Der Produktionsstandort steht, die erste große Maschine ist auch aufgebaut und wird ab Sommer laufen. Wenn sie der TÜV abgenommen hat, können wir dort produzieren. Eine Maschine aus Heidenheim wurde bereits nach Tschechien gebracht, die restlichen Maschinen werden nach und nach ab Herbst nach Polen transferiert. Wir haben die Lagerbestände für den Umzug hochgefahren und die Produktion in Heidenheim wird dann Stück für Stück heruntergefahren. Die Mitarbeitenden sind über den Zeitplan informiert. Wir rechnen damit, dass im ersten Quartal 2024 die Produktion in Heidenheim eingestellt wird

Was passiert mit dem Gebäude am Standort Heidenheim, in dem derzeit noch die Produktion läuft?

Dafür gibt es noch keine Pläne.

Welche Maßnahmen mussten Sie 2022 ergreifen aufgrund des Kriegs in der Ukraine?

Wir haben beispielsweise signifikant investiert, um uns von russischem Gas unabhängig zu machen, etwa in LPG-Tanks. Zudem haben wir die Warenbestände hochgefahren, weil die Lieferketten massiv beeinträchtigt waren. Wir haben ein geschäftliches Interesse, aber wir haben auch ein hohes moralisches Interesse unseren Kunden gegenüber, bei denen kritische Operationen gegebenenfalls nicht stattfinden können, wenn steriles Material fehlt. Wenngleich unsere Eigenkapitalquote relativ hoch ist, haben wir Liquidität gesichert und Kapitallinien gezeichnet, die es uns erlauben würden, relativ kurzfristig auf Bankkredite zurückzugreifen, sollte das notwendig sein.
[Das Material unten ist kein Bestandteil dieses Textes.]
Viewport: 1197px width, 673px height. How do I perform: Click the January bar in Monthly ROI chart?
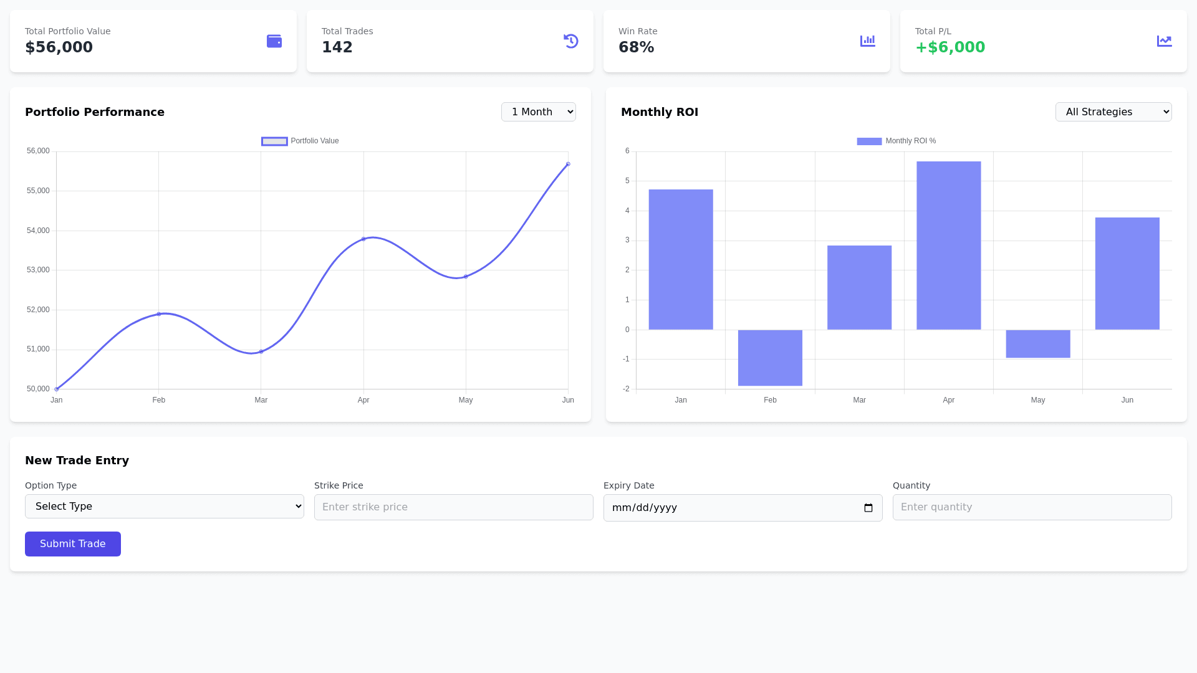tap(681, 259)
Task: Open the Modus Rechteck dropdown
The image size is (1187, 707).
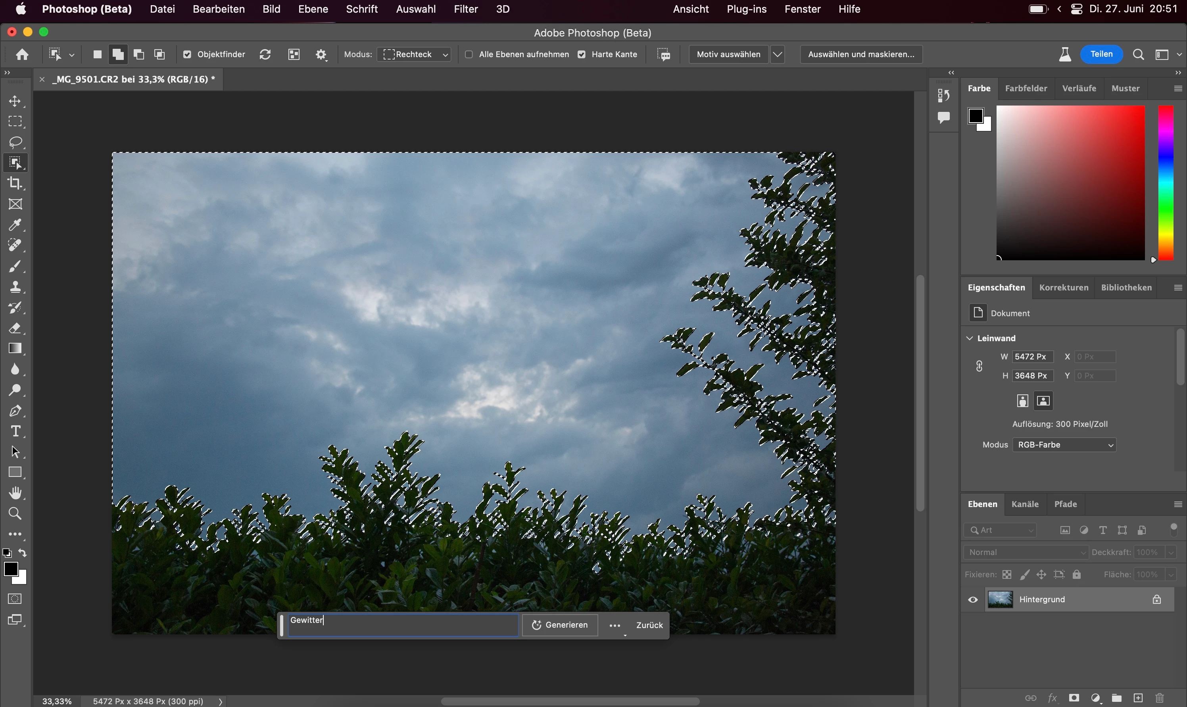Action: tap(415, 55)
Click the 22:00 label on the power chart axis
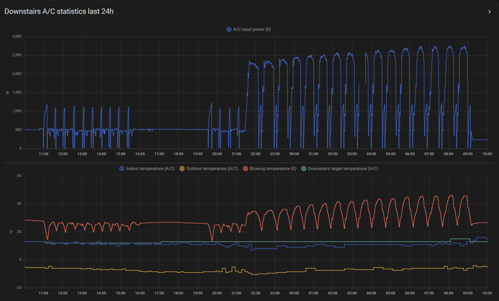 point(255,154)

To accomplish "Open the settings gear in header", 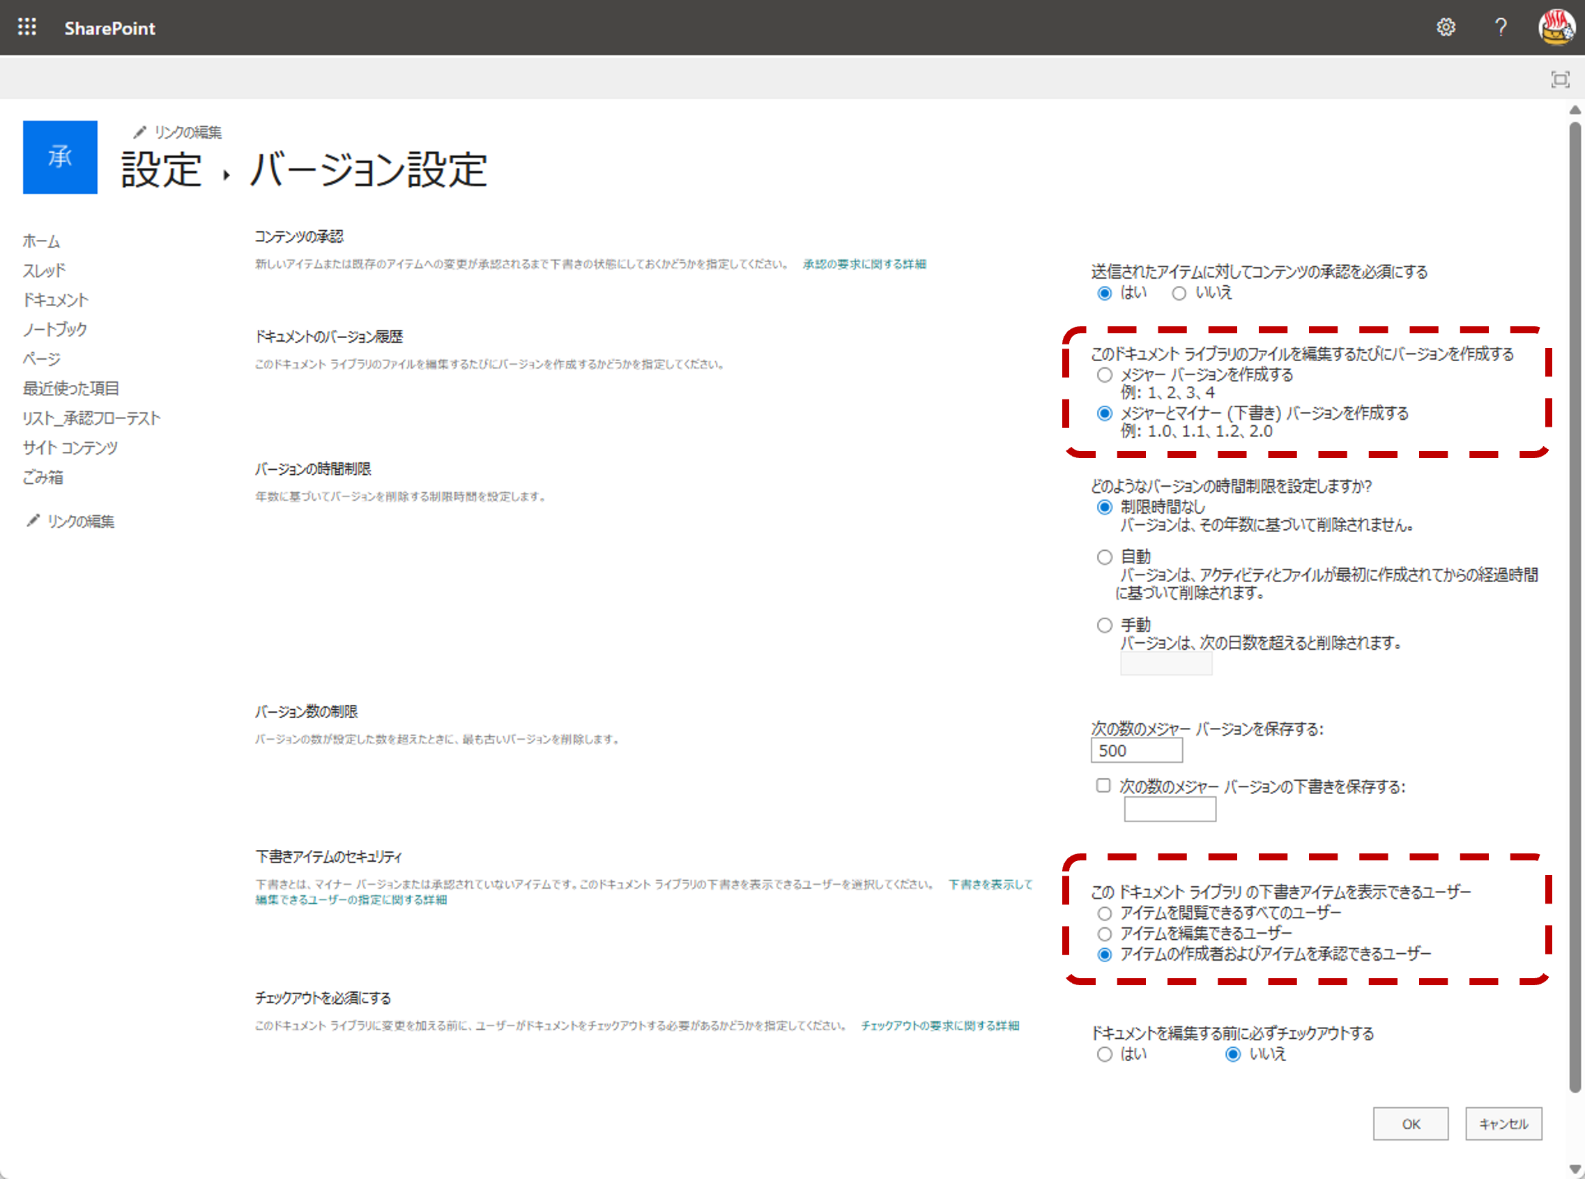I will pos(1445,27).
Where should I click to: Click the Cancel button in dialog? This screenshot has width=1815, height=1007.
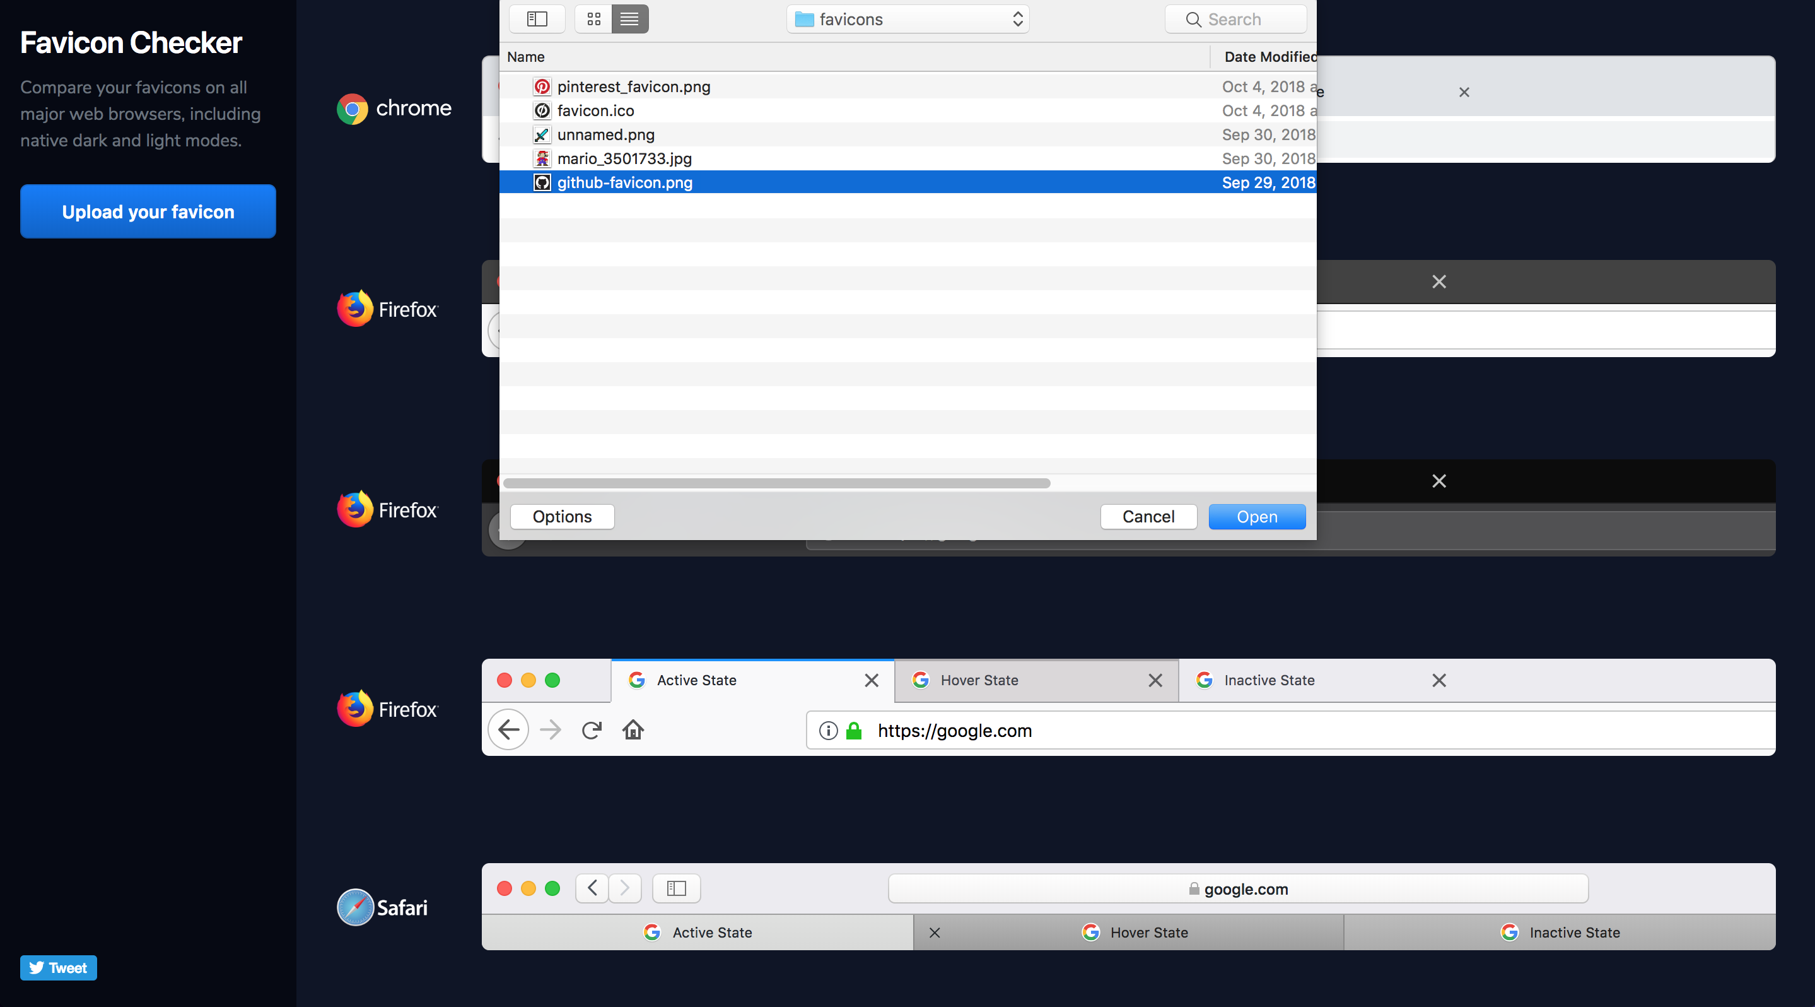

Wir haben uns also sehr gut vorbereitet, um mit der Krisensituation umgehen zu können. Zudem haben wir auch versucht, den Menschen in der Ukraine durch Spenden zu helfen, das haben wir übrigens auch beim Erdbeben in der Türkei getan.

Nachhaltigkeit ist ein großes Thema für alle Unternehmen. Was hat sich Hartmann auf diesem Gebiet vorgenommen?

Wir wollen bis 2030 unseren CO2-Ausstoß halbieren. Aber wir wollen auch Mikroplastik vermeiden, mit biologisch abbaubaren Materialien arbeiten und generell den Plastikverbrauch signifikant reduzieren. Bei den Flächendesinfektionstüchern beispielsweise wollen wir den Materialeinsatz von Plastik schrittweise reduzieren, derzeit verarbeiten wir jährlich 450 Tonnen. Bis 2025 soll das Produkt plastikfrei sein.

Paul Hartmann ist Hauptsponsor des 1. FC Heidenheim. Fiebern Sie auch dem Aufstieg in die erste Liga entgegen?

Ja, natürlich. Wir wünschen dem FCH alles Gute für den Rest der Saison. Wir wollen unser Sponsoring auf jeden Fall fortsetzen, Hartmann sieht sich als loyaler Partner des Vereins – und übrigens auch der anderen Vereine und Institutionen in Heidenheim, die von uns unterstützt werden.